Data entries:
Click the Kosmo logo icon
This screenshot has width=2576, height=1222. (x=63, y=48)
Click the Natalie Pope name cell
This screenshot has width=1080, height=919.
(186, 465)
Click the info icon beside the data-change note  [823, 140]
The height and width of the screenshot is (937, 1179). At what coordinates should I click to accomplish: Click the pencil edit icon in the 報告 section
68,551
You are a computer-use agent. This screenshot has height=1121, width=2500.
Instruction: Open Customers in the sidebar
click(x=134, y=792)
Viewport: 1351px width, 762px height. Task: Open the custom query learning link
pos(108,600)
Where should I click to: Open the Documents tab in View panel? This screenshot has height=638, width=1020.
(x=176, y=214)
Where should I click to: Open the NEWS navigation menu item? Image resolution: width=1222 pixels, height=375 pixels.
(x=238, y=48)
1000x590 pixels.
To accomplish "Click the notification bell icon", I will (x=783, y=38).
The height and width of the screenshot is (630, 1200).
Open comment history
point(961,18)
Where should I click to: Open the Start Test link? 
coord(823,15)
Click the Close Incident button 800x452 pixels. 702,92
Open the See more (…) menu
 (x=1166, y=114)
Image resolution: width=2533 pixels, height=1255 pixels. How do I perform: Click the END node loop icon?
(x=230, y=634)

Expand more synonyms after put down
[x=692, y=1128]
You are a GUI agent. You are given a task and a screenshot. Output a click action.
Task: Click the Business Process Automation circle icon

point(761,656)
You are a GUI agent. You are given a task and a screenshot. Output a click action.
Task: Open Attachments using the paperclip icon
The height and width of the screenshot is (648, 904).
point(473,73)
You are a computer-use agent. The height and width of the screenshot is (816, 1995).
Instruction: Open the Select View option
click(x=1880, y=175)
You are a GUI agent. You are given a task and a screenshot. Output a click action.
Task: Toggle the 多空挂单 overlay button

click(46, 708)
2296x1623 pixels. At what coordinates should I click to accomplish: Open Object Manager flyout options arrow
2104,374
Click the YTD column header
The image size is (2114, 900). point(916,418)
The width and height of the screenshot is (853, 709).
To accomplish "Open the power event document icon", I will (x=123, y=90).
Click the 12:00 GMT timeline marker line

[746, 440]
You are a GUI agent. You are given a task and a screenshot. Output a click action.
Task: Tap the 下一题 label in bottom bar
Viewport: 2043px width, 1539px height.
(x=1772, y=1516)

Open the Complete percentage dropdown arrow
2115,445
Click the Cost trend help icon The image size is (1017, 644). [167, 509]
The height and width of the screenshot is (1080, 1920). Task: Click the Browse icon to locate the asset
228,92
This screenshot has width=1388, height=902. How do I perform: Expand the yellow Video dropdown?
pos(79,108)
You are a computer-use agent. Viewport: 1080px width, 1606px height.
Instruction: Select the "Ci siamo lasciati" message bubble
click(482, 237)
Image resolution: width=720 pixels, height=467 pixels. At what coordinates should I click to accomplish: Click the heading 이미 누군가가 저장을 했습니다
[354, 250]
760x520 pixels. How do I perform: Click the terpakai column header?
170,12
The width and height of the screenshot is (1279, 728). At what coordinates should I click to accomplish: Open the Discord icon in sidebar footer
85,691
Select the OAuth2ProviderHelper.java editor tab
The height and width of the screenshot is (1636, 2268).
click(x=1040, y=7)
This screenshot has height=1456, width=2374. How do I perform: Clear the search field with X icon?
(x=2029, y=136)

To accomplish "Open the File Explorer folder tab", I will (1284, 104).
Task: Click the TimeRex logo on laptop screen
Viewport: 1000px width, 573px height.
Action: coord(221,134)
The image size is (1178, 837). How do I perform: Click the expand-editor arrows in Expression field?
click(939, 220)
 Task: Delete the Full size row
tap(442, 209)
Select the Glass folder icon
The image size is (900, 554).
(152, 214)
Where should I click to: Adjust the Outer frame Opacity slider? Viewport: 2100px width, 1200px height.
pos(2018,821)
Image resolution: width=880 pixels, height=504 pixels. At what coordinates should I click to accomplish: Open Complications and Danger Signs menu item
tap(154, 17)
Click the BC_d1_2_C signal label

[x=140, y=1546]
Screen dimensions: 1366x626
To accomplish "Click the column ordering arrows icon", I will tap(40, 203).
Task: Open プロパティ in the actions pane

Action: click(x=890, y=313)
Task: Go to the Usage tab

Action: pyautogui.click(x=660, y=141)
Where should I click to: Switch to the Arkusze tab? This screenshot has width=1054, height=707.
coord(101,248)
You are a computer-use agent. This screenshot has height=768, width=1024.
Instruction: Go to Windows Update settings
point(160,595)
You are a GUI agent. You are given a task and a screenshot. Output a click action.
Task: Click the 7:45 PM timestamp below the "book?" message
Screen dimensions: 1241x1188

EXERCISE GOAL:
Copy all of the lines above word for word.

SOLVED EXERCISE:
Click the Kosmo logo icon
This screenshot has width=2576, height=1222. (x=63, y=48)
Click the Natalie Pope name cell
This screenshot has width=1080, height=919.
(186, 465)
Click the info icon beside the data-change note  [823, 140]
The height and width of the screenshot is (937, 1179). At what coordinates should I click to accomplish: Click the pencil edit icon in the 報告 section
68,551
You are a computer-use agent. This screenshot has height=1121, width=2500.
Instruction: Open Customers in the sidebar
click(x=134, y=792)
Viewport: 1351px width, 762px height. Task: Open the custom query learning link
pos(108,600)
Where should I click to: Open the Documents tab in View panel? This screenshot has height=638, width=1020.
(x=176, y=214)
Where should I click to: Open the NEWS navigation menu item? Image resolution: width=1222 pixels, height=375 pixels.
(x=238, y=48)
1000x590 pixels.
To accomplish "Click the notification bell icon", I will (x=783, y=38).
The height and width of the screenshot is (630, 1200).
Open comment history
point(961,18)
Where should I click to: Open the Start Test link? 
coord(823,15)
Click the Close Incident button 800x452 pixels. 702,92
Open the See more (…) menu
 (x=1166, y=114)
Image resolution: width=2533 pixels, height=1255 pixels. How do I perform: Click the END node loop icon?
(x=230, y=634)

Expand more synonyms after put down
[x=692, y=1128]
You are a GUI agent. You are given a task and a screenshot. Output a click action.
Task: Click the Business Process Automation circle icon

point(761,656)
You are a GUI agent. You are given a task and a screenshot. Output a click action.
Task: Open Attachments using the paperclip icon
The height and width of the screenshot is (648, 904).
point(473,73)
You are a computer-use agent. The height and width of the screenshot is (816, 1995).
Instruction: Open the Select View option
click(x=1880, y=175)
You are a GUI agent. You are given a task and a screenshot. Output a click action.
Task: Toggle the 多空挂单 overlay button

click(46, 708)
2296x1623 pixels. At what coordinates should I click to accomplish: Open Object Manager flyout options arrow
2104,374
Click the YTD column header
The image size is (2114, 900). point(916,418)
The width and height of the screenshot is (853, 709).
To accomplish "Open the power event document icon", I will (x=123, y=90).
Click the 12:00 GMT timeline marker line

[746, 440]
You are a GUI agent. You are given a task and a screenshot. Output a click action.
Task: Tap the 下一题 label in bottom bar
Viewport: 2043px width, 1539px height.
(x=1772, y=1516)

Open the Complete percentage dropdown arrow
2115,445
Click the Cost trend help icon The image size is (1017, 644). [167, 509]
The height and width of the screenshot is (1080, 1920). Task: Click the Browse icon to locate the asset
228,92
This screenshot has width=1388, height=902. How do I perform: Expand the yellow Video dropdown?
pos(79,108)
You are a computer-use agent. Viewport: 1080px width, 1606px height.
Instruction: Select the "Ci siamo lasciati" message bubble
click(482, 237)
Image resolution: width=720 pixels, height=467 pixels. At what coordinates should I click to accomplish: Click the heading 이미 누군가가 저장을 했습니다
[354, 250]
760x520 pixels. How do I perform: Click the terpakai column header?
170,12
The width and height of the screenshot is (1279, 728). At what coordinates should I click to accomplish: Open the Discord icon in sidebar footer
85,691
Select the OAuth2ProviderHelper.java editor tab
The height and width of the screenshot is (1636, 2268).
click(x=1040, y=7)
This screenshot has height=1456, width=2374. How do I perform: Clear the search field with X icon?
(x=2029, y=136)

To accomplish "Open the File Explorer folder tab", I will (1284, 104).
Task: Click the TimeRex logo on laptop screen
Viewport: 1000px width, 573px height.
Action: coord(221,134)
The image size is (1178, 837). How do I perform: Click the expand-editor arrows in Expression field?
click(939, 220)
 Task: Delete the Full size row
tap(442, 209)
Select the Glass folder icon
The image size is (900, 554).
(152, 214)
Where should I click to: Adjust the Outer frame Opacity slider? Viewport: 2100px width, 1200px height.
pos(2018,821)
Image resolution: width=880 pixels, height=504 pixels. At what coordinates should I click to accomplish: Open Complications and Danger Signs menu item
tap(154, 17)
Click the BC_d1_2_C signal label

[x=140, y=1546]
Screen dimensions: 1366x626
To accomplish "Click the column ordering arrows icon", I will tap(40, 203).
Task: Open プロパティ in the actions pane

Action: click(x=890, y=313)
Task: Go to the Usage tab

Action: pyautogui.click(x=660, y=141)
Where should I click to: Switch to the Arkusze tab? This screenshot has width=1054, height=707.
coord(101,248)
You are a computer-use agent. This screenshot has height=768, width=1024.
Instruction: Go to Windows Update settings
point(160,595)
You are a GUI agent. You are given a task and a screenshot. Output a click action.
Task: Click the 7:45 PM timestamp below the "book?" message
Screen dimensions: 1241x1188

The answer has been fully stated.